Task>
Set out the stretch of the listing from its start through the line containing "pyautogui.click(x=132, y=444)" as a numbered list, leaving out blank lines.

[Stored listing]

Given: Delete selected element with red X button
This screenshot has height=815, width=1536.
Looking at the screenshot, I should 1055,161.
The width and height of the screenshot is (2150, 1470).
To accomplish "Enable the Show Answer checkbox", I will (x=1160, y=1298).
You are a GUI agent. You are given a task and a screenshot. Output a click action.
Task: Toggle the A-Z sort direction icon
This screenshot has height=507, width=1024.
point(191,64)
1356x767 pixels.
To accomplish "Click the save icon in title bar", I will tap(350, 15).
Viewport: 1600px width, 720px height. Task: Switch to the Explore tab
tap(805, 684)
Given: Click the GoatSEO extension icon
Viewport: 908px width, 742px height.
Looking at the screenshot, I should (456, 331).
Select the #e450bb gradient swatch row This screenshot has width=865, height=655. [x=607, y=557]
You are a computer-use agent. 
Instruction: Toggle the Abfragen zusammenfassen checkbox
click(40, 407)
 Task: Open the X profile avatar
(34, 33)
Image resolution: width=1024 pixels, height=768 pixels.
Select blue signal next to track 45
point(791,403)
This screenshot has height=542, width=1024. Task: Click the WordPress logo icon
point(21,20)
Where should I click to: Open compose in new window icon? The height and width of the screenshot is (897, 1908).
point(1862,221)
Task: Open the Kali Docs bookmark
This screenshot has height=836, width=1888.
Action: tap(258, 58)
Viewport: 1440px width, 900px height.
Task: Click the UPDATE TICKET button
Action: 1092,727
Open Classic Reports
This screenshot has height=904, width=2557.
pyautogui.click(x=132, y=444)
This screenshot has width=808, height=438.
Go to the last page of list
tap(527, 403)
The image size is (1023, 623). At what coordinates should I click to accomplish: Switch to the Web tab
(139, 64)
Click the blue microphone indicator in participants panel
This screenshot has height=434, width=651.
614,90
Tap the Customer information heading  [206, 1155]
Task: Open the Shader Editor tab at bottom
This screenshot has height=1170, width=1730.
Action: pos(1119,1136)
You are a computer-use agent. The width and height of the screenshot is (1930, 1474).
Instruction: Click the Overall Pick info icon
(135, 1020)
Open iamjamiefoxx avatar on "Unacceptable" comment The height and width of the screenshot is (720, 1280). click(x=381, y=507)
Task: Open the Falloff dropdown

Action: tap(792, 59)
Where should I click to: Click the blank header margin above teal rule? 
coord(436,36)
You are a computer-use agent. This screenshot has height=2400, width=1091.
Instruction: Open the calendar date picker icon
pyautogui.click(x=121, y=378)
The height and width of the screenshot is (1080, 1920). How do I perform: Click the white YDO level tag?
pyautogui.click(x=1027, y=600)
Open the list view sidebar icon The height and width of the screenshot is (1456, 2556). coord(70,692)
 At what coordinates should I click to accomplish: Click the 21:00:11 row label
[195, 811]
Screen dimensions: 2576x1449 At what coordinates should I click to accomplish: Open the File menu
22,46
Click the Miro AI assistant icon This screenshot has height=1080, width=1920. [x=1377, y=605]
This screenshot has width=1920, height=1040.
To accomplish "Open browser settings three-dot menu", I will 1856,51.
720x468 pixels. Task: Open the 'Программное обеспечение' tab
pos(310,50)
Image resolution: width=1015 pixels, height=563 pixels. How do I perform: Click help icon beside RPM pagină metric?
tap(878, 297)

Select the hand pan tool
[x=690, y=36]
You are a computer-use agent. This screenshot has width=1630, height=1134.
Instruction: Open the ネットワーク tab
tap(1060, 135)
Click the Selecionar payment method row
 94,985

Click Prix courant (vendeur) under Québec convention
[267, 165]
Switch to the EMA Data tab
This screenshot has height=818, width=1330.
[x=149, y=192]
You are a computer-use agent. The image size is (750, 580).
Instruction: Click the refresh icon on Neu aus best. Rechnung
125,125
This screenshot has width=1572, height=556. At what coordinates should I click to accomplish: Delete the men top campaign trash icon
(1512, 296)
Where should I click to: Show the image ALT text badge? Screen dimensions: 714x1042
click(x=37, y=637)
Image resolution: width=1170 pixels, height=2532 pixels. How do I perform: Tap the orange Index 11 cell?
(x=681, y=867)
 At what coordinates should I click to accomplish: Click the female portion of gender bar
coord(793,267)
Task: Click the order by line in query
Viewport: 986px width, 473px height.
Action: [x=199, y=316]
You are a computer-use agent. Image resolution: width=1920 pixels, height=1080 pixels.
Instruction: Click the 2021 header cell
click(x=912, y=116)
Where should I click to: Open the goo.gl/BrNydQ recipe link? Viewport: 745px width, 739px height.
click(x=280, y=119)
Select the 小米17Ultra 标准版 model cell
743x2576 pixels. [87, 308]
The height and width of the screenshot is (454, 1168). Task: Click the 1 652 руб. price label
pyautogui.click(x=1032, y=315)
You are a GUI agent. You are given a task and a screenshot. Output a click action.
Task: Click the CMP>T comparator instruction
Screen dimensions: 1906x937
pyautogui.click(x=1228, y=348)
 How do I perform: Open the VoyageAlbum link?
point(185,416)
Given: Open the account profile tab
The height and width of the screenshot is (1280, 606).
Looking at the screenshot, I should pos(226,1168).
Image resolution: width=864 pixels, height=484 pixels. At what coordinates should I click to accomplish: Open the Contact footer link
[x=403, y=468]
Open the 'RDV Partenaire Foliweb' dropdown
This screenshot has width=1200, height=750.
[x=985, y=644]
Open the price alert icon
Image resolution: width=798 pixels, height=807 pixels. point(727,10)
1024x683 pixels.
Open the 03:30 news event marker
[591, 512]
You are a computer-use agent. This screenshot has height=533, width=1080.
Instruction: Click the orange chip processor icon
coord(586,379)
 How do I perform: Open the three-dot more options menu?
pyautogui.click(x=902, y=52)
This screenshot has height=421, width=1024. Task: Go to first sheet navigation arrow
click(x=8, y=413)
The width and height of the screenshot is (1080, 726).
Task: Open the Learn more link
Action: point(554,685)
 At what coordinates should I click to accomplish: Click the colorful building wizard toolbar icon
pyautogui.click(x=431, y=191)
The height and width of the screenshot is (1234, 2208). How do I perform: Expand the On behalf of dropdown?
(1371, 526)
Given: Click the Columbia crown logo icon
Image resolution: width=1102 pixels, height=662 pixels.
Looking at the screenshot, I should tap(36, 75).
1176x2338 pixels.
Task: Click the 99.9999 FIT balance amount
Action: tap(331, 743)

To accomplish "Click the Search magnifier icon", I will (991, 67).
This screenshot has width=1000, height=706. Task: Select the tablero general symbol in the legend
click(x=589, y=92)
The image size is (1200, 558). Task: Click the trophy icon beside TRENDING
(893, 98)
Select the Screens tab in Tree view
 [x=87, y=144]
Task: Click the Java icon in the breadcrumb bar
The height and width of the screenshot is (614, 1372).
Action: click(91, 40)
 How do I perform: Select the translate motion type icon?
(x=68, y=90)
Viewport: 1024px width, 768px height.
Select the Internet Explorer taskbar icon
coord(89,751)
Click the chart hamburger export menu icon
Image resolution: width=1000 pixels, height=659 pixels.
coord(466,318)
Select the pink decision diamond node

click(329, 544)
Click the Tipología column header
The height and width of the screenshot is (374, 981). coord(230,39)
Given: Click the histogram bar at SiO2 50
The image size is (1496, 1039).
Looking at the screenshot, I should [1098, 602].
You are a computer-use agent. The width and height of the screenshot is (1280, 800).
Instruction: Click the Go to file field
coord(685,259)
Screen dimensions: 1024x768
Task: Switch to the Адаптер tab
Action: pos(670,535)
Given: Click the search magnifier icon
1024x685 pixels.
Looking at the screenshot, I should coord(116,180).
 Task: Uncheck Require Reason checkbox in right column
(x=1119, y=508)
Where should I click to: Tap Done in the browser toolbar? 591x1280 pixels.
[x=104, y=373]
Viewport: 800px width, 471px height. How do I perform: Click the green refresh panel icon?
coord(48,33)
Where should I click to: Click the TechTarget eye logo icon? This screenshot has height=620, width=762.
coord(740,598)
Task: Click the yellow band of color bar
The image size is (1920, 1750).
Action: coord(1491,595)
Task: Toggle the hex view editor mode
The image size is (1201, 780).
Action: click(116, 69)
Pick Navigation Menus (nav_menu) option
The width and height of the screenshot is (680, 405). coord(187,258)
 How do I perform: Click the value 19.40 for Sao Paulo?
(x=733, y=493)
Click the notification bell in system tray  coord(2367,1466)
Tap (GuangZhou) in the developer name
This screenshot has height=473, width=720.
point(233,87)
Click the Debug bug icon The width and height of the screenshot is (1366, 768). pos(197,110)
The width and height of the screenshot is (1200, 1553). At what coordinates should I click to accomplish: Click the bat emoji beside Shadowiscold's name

The response>
1. Given: Delete selected element with red X button
2. This screenshot has height=815, width=1536.
3. Looking at the screenshot, I should 1055,161.
4. The width and height of the screenshot is (2150, 1470).
5. To accomplish "Enable the Show Answer checkbox", I will (x=1160, y=1298).
6. You are a GUI agent. You are given a task and a screenshot. Output a click action.
7. Task: Toggle the A-Z sort direction icon
8. This screenshot has height=507, width=1024.
9. point(191,64)
10. 1356x767 pixels.
11. To accomplish "Click the save icon in title bar", I will tap(350, 15).
12. Viewport: 1600px width, 720px height. Task: Switch to the Explore tab
13. tap(805, 684)
14. Given: Click the GoatSEO extension icon
15. Viewport: 908px width, 742px height.
16. Looking at the screenshot, I should (456, 331).
17. Select the #e450bb gradient swatch row This screenshot has width=865, height=655. [x=607, y=557]
18. You are a computer-use agent. 
19. Instruction: Toggle the Abfragen zusammenfassen checkbox
20. click(40, 407)
21.  Task: Open the X profile avatar
22. (34, 33)
23. Image resolution: width=1024 pixels, height=768 pixels.
24. Select blue signal next to track 45
25. point(791,403)
26. This screenshot has height=542, width=1024. Task: Click the WordPress logo icon
27. point(21,20)
28. Where should I click to: Open compose in new window icon? The height and width of the screenshot is (897, 1908).
29. point(1862,221)
30. Task: Open the Kali Docs bookmark
31. This screenshot has height=836, width=1888.
32. Action: tap(258, 58)
33. Viewport: 1440px width, 900px height.
34. Task: Click the UPDATE TICKET button
35. Action: 1092,727
36. Open Classic Reports
37. This screenshot has height=904, width=2557.
38. pyautogui.click(x=132, y=444)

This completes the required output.